■ **To do**: On how many lines of these entries does the word "Application" occur? State the number alone.
####################
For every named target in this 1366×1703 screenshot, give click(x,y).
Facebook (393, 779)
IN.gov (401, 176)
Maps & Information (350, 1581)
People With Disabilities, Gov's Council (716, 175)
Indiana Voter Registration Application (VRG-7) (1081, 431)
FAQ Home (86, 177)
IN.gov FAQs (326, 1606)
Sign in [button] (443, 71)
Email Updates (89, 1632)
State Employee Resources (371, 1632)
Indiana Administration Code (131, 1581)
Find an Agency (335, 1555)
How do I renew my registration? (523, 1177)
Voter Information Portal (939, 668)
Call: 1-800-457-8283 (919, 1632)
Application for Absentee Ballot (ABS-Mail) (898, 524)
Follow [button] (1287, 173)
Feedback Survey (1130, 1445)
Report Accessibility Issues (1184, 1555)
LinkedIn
####################
■ **Exercise solution**: 2